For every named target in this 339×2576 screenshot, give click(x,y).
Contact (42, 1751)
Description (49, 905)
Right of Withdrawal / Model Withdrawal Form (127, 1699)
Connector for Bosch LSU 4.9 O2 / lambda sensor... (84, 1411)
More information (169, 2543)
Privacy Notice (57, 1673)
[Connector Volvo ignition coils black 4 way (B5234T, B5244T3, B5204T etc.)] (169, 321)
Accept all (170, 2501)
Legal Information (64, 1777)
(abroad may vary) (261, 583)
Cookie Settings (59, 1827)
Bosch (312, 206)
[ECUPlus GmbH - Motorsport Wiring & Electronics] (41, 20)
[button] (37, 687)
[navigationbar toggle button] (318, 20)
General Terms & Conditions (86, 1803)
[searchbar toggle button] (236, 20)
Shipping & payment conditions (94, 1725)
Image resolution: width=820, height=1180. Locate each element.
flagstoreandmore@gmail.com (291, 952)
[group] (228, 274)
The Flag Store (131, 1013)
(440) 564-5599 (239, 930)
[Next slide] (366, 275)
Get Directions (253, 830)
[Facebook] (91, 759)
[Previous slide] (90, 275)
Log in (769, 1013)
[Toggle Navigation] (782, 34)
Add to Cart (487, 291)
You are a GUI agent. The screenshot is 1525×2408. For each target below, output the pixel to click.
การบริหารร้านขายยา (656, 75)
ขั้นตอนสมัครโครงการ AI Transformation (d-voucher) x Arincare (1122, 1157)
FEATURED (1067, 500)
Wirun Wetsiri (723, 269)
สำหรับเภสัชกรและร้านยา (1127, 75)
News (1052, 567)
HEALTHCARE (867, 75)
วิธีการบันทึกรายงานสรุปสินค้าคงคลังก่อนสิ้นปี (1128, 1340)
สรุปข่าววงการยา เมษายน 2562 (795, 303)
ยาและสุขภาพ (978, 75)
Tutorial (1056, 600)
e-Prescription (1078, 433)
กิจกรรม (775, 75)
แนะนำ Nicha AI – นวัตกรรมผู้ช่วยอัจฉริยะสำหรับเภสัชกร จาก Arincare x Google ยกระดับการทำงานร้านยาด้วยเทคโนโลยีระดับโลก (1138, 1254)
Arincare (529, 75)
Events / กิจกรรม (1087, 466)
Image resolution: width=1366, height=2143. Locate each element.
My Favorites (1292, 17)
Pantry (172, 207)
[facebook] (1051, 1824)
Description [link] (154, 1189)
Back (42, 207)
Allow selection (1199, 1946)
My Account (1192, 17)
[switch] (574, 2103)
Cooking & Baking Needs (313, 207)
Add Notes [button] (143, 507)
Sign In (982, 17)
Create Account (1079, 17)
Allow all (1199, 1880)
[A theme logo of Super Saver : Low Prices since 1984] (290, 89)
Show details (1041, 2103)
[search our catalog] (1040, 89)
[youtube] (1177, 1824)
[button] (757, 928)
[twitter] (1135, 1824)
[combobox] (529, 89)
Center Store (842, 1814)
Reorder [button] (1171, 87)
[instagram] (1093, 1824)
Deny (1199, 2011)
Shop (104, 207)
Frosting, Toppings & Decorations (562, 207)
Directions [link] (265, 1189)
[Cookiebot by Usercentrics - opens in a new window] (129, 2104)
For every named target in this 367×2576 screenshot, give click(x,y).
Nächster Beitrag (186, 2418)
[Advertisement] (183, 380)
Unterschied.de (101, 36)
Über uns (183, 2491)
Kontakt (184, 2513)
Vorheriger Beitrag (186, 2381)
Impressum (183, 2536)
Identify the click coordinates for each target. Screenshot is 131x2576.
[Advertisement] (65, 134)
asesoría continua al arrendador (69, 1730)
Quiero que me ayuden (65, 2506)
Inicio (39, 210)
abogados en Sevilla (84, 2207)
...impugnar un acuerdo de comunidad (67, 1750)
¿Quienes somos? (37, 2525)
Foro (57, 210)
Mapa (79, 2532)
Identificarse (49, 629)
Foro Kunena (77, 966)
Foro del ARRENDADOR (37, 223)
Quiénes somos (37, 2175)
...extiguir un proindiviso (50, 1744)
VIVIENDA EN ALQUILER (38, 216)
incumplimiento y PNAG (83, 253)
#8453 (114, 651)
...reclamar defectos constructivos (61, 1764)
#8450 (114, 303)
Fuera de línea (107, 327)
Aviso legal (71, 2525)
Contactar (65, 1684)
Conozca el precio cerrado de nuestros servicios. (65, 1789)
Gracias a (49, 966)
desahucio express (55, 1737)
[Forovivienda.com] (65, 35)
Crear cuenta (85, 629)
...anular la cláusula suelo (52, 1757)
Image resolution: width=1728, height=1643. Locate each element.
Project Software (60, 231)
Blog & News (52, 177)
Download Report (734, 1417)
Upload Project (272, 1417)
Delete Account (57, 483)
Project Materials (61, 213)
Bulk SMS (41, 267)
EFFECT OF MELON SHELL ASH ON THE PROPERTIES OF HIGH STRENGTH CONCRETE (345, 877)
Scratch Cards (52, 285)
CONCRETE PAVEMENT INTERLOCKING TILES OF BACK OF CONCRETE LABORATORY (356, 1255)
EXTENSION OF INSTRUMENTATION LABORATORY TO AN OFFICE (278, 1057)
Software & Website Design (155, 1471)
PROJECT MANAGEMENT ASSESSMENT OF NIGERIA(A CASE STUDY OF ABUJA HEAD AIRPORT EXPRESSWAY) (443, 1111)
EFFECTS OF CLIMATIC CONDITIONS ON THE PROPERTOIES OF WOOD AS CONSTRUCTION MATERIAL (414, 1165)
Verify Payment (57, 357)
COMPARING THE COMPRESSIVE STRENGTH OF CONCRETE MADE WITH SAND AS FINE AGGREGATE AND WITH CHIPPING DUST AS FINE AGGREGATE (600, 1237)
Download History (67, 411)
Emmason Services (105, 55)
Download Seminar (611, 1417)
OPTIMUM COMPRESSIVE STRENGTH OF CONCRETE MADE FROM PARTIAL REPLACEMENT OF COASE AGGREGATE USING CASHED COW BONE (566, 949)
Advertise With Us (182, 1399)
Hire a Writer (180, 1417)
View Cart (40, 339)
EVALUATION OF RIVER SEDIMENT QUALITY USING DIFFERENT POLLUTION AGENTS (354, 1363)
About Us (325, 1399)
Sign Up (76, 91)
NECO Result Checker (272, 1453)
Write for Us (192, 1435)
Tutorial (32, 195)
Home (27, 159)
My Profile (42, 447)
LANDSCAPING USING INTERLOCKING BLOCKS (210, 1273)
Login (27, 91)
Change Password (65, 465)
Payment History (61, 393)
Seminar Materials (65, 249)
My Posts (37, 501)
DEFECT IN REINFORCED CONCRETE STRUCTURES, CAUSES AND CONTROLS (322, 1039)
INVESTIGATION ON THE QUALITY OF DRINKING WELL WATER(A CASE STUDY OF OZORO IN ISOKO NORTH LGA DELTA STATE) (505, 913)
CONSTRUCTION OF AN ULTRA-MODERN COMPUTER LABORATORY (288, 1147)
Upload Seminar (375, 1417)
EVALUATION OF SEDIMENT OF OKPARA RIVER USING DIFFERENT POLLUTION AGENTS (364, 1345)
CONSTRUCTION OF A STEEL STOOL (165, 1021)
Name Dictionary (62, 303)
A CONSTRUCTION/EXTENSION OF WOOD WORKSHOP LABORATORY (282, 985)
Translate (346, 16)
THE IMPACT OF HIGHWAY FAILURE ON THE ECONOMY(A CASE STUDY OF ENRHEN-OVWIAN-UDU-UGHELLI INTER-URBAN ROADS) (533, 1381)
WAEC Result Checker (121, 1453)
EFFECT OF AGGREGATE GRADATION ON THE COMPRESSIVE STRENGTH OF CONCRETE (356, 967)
++++
* Brief: In the listing above, find the line with "[Next slide] (366, 275)" and the line with "วิธีการบันทึกรายงานสรุปสินค้าคงคลังก่อนสิ้นปี (1128, 1340)"; set down exactly those two lines and every line between them, nothing more.

* Output of the exercise:
[Next slide] (366, 275)
Get Directions (253, 830)
[Facebook] (91, 759)
[Previous slide] (90, 275)
Log in (769, 1013)
[Toggle Navigation] (782, 34)
Add to Cart (487, 291)
You are a GUI agent. The screenshot is 1525×2408. For each target below, output the pixel to click.
การบริหารร้านขายยา (656, 75)
ขั้นตอนสมัครโครงการ AI Transformation (d-voucher) x Arincare (1122, 1157)
FEATURED (1067, 500)
Wirun Wetsiri (723, 269)
สำหรับเภสัชกรและร้านยา (1127, 75)
News (1052, 567)
HEALTHCARE (867, 75)
วิธีการบันทึกรายงานสรุปสินค้าคงคลังก่อนสิ้นปี (1128, 1340)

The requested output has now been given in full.